> Short task:
Copy out the records from the line containing "Toggle the Unmute label to enable audio" through the line containing "pos(988,783)", inclusive, with each line kept unchanged.
---------- Stored rows
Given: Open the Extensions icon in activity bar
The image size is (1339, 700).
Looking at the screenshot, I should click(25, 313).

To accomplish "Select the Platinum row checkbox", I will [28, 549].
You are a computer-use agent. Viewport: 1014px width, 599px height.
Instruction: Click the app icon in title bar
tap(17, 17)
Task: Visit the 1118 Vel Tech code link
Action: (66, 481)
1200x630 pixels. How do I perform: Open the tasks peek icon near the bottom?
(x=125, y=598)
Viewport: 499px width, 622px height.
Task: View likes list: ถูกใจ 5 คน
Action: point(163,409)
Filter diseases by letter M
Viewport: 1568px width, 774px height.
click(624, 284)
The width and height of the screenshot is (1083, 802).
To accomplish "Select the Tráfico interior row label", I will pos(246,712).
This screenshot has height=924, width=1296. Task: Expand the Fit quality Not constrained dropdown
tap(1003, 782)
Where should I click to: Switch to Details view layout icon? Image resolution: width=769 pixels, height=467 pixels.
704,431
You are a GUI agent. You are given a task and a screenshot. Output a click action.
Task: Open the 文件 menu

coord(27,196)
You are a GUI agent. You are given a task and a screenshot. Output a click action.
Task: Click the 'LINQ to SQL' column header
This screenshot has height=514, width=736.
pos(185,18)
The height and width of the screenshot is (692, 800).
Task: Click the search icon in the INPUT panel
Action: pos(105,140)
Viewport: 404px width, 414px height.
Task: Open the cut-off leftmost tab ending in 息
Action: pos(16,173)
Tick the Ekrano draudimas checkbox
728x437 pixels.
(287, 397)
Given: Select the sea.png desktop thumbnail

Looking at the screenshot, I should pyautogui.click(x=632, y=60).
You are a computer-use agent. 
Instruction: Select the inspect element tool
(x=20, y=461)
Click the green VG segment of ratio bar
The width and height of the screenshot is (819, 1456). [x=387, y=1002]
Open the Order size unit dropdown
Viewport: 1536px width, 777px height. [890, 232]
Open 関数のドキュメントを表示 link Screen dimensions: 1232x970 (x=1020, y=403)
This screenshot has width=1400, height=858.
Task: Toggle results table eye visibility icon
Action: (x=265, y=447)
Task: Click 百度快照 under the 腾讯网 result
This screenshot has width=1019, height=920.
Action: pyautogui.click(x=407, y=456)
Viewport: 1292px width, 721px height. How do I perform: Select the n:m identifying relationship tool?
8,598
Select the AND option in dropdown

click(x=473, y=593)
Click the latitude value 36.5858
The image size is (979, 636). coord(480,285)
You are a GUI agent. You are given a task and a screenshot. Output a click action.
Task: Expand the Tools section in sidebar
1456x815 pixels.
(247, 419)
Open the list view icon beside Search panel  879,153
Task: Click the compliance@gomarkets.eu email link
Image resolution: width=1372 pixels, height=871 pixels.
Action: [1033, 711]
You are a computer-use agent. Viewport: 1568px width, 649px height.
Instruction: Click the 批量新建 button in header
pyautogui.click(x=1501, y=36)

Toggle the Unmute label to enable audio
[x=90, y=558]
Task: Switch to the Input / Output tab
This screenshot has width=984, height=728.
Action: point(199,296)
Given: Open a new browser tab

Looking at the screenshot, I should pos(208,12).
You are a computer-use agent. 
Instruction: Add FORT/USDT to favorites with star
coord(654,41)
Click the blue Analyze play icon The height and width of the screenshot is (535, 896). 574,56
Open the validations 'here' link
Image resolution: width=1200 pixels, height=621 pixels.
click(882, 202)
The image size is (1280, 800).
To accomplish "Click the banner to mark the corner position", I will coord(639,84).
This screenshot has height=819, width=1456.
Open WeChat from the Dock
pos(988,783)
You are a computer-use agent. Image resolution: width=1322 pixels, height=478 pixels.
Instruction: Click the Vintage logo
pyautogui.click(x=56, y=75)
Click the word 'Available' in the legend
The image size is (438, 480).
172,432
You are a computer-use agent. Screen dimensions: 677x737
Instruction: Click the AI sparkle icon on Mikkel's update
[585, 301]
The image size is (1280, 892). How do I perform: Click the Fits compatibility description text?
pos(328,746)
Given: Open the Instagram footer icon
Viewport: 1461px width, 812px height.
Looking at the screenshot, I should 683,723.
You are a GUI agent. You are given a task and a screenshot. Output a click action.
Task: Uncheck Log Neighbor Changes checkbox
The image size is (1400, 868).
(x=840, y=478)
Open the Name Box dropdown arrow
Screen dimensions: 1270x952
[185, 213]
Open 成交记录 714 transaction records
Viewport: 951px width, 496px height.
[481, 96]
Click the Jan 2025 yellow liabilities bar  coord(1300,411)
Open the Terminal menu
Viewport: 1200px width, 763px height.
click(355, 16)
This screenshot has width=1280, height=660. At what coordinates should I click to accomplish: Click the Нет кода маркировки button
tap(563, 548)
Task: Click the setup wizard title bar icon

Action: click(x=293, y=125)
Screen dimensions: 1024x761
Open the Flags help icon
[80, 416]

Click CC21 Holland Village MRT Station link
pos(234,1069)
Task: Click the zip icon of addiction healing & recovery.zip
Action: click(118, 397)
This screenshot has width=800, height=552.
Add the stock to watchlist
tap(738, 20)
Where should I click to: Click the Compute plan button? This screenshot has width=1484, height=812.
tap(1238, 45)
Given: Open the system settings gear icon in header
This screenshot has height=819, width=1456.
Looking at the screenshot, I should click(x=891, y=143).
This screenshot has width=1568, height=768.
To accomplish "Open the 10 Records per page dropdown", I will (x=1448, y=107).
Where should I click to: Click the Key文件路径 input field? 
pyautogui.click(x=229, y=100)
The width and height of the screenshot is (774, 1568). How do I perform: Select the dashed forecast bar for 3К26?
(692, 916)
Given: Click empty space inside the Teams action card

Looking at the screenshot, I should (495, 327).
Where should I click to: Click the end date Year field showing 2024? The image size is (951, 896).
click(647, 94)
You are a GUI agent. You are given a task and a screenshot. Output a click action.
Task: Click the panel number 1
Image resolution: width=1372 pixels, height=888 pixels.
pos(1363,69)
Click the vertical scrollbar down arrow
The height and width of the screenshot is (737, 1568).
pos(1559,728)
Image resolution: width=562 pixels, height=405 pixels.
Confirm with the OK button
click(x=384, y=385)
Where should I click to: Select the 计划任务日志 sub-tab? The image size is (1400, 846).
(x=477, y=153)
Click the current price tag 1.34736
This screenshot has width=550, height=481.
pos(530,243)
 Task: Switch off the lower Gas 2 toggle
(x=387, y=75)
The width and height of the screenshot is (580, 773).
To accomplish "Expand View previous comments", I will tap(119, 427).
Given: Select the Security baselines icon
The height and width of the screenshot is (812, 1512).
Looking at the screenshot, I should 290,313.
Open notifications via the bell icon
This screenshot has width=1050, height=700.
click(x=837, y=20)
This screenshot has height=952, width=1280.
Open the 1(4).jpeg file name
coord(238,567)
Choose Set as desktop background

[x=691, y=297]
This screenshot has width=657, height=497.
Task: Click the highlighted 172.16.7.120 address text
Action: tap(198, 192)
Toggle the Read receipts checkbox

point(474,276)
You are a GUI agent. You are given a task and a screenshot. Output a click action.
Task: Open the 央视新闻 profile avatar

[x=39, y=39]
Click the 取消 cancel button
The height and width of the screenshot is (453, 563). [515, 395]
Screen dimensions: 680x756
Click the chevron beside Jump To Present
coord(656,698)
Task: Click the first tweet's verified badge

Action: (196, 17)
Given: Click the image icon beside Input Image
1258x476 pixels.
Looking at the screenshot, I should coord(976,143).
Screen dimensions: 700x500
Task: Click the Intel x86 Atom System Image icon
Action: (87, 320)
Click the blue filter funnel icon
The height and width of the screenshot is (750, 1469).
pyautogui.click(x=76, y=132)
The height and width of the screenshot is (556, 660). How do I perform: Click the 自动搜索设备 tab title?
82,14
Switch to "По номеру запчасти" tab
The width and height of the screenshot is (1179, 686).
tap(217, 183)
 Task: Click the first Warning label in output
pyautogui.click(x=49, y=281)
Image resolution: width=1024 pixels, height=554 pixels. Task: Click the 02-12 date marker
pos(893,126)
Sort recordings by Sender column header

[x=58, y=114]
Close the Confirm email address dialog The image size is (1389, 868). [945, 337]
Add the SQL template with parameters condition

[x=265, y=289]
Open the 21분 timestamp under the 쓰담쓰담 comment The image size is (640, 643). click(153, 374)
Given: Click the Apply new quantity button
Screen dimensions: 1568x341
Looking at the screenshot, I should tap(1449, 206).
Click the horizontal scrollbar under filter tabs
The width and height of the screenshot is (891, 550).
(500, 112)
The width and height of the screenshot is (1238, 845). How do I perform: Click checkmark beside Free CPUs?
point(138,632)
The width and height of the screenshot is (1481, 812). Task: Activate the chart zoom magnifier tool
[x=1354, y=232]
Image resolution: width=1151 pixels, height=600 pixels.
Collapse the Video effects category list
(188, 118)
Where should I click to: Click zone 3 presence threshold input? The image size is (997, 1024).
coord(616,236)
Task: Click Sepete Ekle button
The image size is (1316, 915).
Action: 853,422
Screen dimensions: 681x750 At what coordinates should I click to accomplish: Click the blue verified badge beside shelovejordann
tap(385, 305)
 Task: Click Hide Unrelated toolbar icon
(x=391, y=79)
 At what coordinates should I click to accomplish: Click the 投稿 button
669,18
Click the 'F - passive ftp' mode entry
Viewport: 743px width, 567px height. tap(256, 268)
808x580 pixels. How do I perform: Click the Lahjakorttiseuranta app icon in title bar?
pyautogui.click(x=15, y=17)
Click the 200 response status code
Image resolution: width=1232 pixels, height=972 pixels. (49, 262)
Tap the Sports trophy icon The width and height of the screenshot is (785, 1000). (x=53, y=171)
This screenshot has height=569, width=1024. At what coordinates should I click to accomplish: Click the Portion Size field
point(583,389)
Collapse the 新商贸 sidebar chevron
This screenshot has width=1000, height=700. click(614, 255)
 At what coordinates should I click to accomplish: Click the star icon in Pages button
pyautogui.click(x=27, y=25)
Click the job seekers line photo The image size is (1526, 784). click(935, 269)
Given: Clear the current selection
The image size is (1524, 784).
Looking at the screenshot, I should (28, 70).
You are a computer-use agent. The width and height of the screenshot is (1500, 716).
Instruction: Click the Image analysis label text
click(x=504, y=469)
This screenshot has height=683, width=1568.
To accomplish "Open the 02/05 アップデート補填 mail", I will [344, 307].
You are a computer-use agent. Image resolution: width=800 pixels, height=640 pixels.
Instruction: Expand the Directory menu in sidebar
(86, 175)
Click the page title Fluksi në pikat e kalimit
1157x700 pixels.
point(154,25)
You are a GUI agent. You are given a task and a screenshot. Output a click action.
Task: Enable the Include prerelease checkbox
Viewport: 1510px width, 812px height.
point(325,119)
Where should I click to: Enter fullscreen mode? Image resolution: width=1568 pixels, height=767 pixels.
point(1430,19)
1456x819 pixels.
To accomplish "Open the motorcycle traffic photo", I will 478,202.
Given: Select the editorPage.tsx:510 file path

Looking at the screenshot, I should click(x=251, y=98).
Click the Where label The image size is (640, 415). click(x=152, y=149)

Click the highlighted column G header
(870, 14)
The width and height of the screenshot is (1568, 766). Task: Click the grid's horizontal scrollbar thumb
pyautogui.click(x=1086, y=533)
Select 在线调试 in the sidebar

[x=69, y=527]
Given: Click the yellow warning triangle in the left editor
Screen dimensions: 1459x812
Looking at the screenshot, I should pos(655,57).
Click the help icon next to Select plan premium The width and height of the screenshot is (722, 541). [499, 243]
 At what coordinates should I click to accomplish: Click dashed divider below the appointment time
--------------------
> Task output:
Toggle the Unmute label to enable audio
[x=90, y=558]
Task: Switch to the Input / Output tab
This screenshot has width=984, height=728.
Action: point(199,296)
Given: Open a new browser tab

Looking at the screenshot, I should pos(208,12).
You are a computer-use agent. 
Instruction: Add FORT/USDT to favorites with star
coord(654,41)
Click the blue Analyze play icon The height and width of the screenshot is (535, 896). 574,56
Open the validations 'here' link
Image resolution: width=1200 pixels, height=621 pixels.
click(882, 202)
The image size is (1280, 800).
To accomplish "Click the banner to mark the corner position", I will coord(639,84).
This screenshot has height=819, width=1456.
Open WeChat from the Dock
pos(988,783)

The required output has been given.